Design top-K frequency structure
Company: Uber
Role: Software Engineer
Category: Coding & Algorithms
Difficulty: Medium
Interview Round: Onsite
Quick Answer: This question evaluates ability to design efficient in-memory data structures for frequency tracking, including handling recency-based tie-breaking, memory bounds under churn, and concurrency implications.
Constraints
- 1 <= number of operations <= 10^5
- Items are strings; k is a non-negative integer
- A 'dec' on an item not currently present is a no-op
- An item is deleted exactly when its frequency reaches 0
- Tie-break among equal frequencies is by most-recent update (recency descending)
- topK with k greater than the number of live items returns all live items
Examples
Input: ([['add', 'a'], ['add', 'b'], ['inc', 'a'], ['topK', 2]],)
Expected Output: [['a', 'b']]
Explanation: a is incremented to frequency 2, b stays at 1, so a outranks b.
Input: ([['inc', 'x'], ['inc', 'y'], ['inc', 'y'], ['inc', 'z'], ['inc', 'z'], ['topK', 1]],)
Expected Output: [['z']]
Explanation: x=1, y=2, z=2; y and z tie at frequency 2, but z was updated most recently, so topK(1) returns z.
Input: ([['add', 'a'], ['add', 'b'], ['topK', 2]],)
Expected Output: [['b', 'a']]
Explanation: a and b both have frequency 1; b was added more recently, so the recency tie-break puts b first.
Input: ([['inc', 'a'], ['inc', 'a'], ['dec', 'a'], ['dec', 'a'], ['topK', 3]],)
Expected Output: [[]]
Explanation: a rises to 2 then is decremented back to 0 and deleted, leaving the structure empty.
Input: ([['inc', 'p'], ['inc', 'q'], ['inc', 'p'], ['inc', 'q'], ['inc', 'q'], ['dec', 'q'], ['topK', 2]],)
Expected Output: [['q', 'p']]
Explanation: p=2 and q ends at 2 after the dec; the dec is a non-deleting update that refreshes q's recency, making q more recent than p, so q comes first.
Input: ([['topK', 5]],)
Expected Output: [[]]
Explanation: Querying an empty structure returns an empty list even though k=5.

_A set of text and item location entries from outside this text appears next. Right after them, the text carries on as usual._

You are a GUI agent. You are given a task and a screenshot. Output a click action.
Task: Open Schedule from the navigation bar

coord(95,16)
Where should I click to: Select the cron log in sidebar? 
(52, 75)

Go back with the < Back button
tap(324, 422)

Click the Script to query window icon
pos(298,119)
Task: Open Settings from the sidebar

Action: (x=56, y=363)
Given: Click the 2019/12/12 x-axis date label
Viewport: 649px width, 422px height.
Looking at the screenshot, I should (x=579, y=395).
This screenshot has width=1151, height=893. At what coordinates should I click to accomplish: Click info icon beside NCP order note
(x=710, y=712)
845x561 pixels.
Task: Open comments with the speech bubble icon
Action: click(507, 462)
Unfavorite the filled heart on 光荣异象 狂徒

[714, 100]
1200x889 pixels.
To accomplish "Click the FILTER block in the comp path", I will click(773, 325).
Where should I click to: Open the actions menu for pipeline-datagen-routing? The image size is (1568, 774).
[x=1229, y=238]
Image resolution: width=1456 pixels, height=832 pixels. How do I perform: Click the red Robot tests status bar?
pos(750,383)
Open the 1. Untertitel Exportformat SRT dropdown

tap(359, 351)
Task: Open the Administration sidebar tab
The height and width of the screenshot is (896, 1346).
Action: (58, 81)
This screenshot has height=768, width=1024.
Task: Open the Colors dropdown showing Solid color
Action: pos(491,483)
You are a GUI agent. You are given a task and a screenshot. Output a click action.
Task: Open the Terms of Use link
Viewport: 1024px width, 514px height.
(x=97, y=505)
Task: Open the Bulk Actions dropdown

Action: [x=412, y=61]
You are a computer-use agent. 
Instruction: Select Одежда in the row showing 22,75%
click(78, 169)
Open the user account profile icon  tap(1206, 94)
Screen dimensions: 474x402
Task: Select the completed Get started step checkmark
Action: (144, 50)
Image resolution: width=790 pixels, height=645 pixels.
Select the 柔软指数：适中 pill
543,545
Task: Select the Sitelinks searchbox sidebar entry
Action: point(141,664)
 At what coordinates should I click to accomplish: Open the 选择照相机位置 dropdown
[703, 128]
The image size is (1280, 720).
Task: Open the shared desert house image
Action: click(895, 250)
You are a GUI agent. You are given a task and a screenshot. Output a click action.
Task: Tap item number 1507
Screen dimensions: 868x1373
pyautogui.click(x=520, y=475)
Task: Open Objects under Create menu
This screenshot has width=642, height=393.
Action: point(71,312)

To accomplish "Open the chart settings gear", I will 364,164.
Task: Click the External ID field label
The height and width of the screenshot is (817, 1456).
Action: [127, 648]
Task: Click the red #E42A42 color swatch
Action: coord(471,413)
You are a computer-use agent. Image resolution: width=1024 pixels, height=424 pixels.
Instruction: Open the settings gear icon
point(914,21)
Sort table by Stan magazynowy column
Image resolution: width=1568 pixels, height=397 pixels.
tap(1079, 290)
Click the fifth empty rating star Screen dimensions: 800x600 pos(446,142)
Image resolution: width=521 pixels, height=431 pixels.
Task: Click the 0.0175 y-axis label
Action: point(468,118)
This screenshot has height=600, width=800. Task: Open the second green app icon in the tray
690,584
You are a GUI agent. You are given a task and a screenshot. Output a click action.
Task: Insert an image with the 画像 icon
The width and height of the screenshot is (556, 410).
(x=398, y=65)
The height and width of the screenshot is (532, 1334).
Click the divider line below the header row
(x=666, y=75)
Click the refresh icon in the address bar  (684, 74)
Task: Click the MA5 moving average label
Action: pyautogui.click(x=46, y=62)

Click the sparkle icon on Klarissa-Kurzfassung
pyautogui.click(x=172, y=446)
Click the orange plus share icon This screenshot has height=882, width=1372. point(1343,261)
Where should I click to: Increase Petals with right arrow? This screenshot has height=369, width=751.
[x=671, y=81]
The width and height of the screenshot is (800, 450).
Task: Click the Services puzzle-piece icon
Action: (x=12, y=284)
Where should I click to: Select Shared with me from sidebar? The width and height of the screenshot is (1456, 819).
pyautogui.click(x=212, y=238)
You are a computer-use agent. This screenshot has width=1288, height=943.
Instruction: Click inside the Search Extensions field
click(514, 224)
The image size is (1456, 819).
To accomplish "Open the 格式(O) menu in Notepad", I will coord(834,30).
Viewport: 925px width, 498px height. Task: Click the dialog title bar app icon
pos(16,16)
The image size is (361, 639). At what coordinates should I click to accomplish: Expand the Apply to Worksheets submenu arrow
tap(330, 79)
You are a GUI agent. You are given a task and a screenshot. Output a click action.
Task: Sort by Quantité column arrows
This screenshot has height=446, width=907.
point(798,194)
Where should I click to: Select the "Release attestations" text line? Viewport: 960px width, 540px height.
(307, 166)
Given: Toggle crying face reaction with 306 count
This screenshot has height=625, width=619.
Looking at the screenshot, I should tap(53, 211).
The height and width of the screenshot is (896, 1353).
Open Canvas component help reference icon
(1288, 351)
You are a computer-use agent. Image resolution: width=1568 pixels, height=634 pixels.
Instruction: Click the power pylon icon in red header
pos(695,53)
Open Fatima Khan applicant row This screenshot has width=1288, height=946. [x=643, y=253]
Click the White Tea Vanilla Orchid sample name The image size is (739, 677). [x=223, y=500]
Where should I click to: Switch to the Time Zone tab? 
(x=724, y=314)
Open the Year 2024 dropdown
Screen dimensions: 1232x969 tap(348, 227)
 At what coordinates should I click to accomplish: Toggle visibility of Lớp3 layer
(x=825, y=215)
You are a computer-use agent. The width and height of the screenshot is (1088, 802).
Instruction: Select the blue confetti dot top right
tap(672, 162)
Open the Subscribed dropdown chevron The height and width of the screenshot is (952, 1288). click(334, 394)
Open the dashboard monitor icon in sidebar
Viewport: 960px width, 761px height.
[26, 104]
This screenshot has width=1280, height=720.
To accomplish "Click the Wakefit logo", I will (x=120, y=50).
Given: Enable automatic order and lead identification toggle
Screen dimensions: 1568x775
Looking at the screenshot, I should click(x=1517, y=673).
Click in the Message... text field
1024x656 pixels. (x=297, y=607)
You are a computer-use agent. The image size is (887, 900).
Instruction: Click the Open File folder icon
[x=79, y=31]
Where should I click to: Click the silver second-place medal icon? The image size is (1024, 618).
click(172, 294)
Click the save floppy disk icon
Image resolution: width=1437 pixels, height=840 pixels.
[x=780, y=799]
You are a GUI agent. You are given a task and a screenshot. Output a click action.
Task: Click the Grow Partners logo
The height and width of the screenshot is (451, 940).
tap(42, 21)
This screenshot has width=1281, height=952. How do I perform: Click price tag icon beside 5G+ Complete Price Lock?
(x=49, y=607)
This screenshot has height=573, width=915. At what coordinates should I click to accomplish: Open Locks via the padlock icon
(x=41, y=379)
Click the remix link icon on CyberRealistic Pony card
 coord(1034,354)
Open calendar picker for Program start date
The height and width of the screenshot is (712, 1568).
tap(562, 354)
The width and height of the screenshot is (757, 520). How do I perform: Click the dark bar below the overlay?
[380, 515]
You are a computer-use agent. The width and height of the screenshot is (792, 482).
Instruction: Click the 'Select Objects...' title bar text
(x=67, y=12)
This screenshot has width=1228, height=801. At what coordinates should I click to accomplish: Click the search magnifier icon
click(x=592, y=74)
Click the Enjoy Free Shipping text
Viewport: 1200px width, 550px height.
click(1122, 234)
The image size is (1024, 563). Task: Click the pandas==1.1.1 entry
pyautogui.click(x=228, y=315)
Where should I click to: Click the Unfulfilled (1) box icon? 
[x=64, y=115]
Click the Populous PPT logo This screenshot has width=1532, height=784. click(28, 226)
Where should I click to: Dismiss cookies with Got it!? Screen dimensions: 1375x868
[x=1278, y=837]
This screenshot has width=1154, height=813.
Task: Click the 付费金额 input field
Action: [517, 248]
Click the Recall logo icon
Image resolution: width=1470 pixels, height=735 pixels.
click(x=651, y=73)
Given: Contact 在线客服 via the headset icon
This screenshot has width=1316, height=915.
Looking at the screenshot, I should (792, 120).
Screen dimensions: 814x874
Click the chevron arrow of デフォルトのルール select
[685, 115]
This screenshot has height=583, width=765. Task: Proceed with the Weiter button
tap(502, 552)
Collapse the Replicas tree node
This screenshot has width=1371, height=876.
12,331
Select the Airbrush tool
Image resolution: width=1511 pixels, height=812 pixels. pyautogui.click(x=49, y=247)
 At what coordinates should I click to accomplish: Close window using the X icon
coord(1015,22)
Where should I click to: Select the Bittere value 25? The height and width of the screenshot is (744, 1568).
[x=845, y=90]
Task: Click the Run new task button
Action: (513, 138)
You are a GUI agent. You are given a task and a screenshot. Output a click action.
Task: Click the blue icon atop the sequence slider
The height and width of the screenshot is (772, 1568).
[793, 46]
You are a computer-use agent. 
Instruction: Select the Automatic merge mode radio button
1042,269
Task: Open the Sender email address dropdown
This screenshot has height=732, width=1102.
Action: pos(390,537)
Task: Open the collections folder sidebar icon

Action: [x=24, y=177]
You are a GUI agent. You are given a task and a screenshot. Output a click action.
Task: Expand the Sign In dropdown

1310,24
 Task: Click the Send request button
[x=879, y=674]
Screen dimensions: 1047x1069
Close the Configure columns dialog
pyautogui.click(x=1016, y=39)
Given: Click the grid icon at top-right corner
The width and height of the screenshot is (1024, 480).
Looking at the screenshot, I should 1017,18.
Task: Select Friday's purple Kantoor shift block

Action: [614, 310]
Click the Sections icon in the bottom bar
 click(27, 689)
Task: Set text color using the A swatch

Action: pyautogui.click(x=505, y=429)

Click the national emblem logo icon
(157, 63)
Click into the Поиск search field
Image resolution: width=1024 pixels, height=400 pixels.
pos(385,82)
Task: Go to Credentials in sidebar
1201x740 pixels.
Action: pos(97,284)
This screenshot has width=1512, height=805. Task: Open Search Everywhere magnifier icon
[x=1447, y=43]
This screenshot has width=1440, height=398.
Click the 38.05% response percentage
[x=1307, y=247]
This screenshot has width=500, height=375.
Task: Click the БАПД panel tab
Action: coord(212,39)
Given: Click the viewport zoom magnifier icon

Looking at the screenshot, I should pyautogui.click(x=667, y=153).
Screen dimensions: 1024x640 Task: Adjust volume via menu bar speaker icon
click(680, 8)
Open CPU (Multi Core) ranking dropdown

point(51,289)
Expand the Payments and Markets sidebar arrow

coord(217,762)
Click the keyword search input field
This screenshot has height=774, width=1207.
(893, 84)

Input: ([['add', 'a'], ['add', 'a'], ['add', 'b'], ['add', 'c'], ['add', 'b'], ['topK', 10]],)
Expected Output: [['b', 'a', 'c']]
Explanation: Frequencies a=2, b=2, c=1; a and b tie at 2 but b was updated last, so order is b, a, then c. k=10 exceeds the 3 live items so all are returned.
Hints
- Track two maps: item -> frequency and item -> a monotonically increasing recency stamp. Bump the recency stamp on every add/inc and on every dec that does not delete the item.
- For O(1) amortized updates, keep a doubly linked list of frequency buckets; each bucket holds the items at that frequency in recency order, so inc/dec moves an item to an adjacent bucket in constant time.
- When sorting for topK, the key is (frequency descending, recency descending). The optimal retrieval walks buckets from the highest frequency downward, taking items front-to-back until k are collected.